First, let's calculate the horizontal distance the motorcycle travels. We can use the formula:
Horizontal distance = Speed x Time
Given that the motorcycle is traveling at 70 mph, which is approximately 31.3 m/s, we need to calculate the time it takes for the motorcycle to reach the river. To do this, we can use the formula:
Time = Distance / Speed
Given a distance of 350 m and a speed of 31.3 m/s, we get:
Time = 350 m / 31.3 m/s = 11.16 s
Now let's calculate the horizontal distance using the time:
Horizontal distance = Speed x Time = 31.3 m/s x 11.16 s = 349.808 m
The horizontal distance is approximately 349.808 m.
Next, let's determine if the motorcycle clears the vertical distance of the ledge.

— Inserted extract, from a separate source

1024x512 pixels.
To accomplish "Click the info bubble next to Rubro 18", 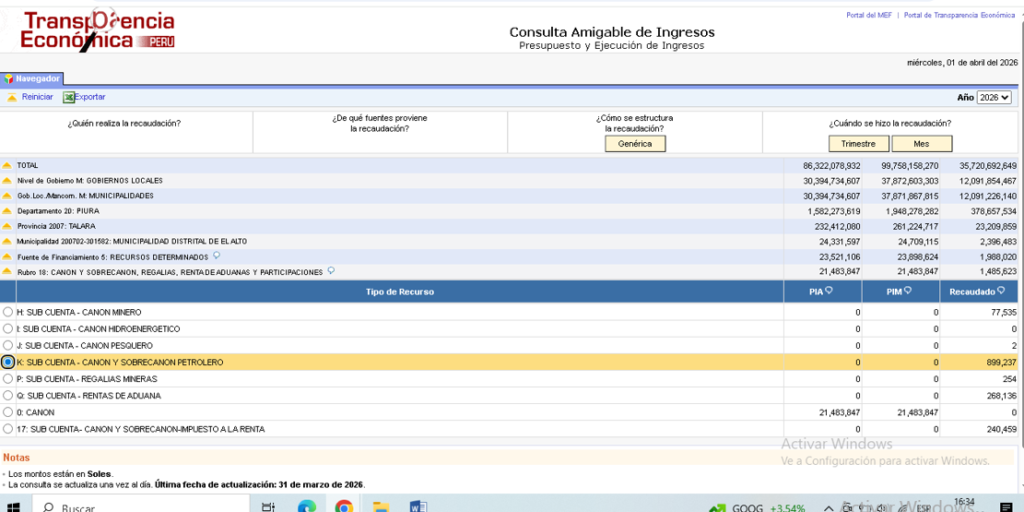I will pos(331,271).
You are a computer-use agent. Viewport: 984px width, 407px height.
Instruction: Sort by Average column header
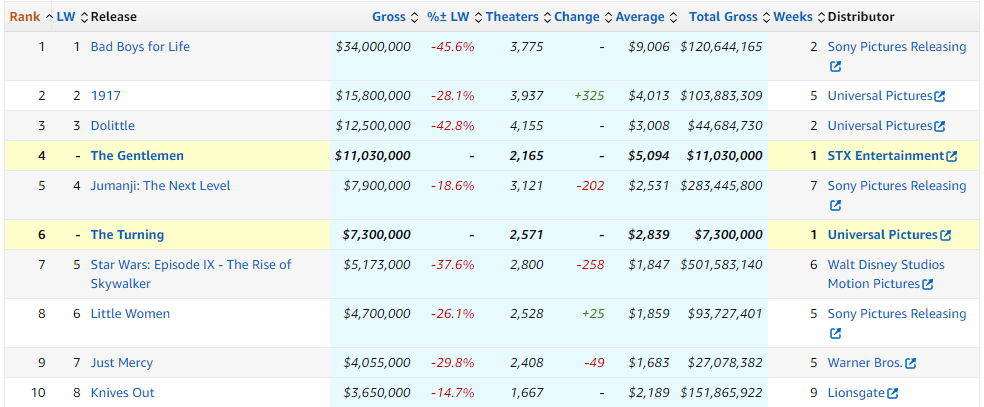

The vertical distance the motorcycle needs to clear is the sum of the height of the cliff (82 m) and the height of the ledge (82 m), which gives us a total vertical distance of 164 m.
Since the stuntman is jumping off the cliff at an angle of elevation of 21 degrees, we can use trigonometry to find the height the motorcycle reaches:
Height = Horizontal distance x tan(angle of elevation)
Height = 349.808 m x tan(21 degrees) = 130.19 m
The height the motorcycle reaches is approximately 130.19 m.
Comparing the height reached (130.19 m) with the total vertical distance the motorcycle needs to clear (164 m), we can conclude that the motorcycle does not make it across the river and land on the ledge.
To determine whether the stuntman makes it across the river and lands on the ledge, we first need to find the horizontal distance he will travel before reaching the river. We can do this using trigonometry.
1. Calculate the height of the cliff, given the angle of elevation and the horizontal distance:
height of the cliff = tan(angle of elevation) * horizontal distance
height of the cliff = tan(21°) * 350m
height of the cliff ≈ 128.30m
2. Subtract the height of the cliff from the height of the ledge to find the vertical distance the stuntman needs to clear:
vertical distance to clear = height of the ledge - height of the cliff
vertical distance to clear = 82m - 128.30m
vertical distance to clear ≈ -46.30m
Since the resulting vertical distance is negative, this means that the ledge is lower than the cliff height. Therefore, the stuntman cannot make it across the river and land on the ledge.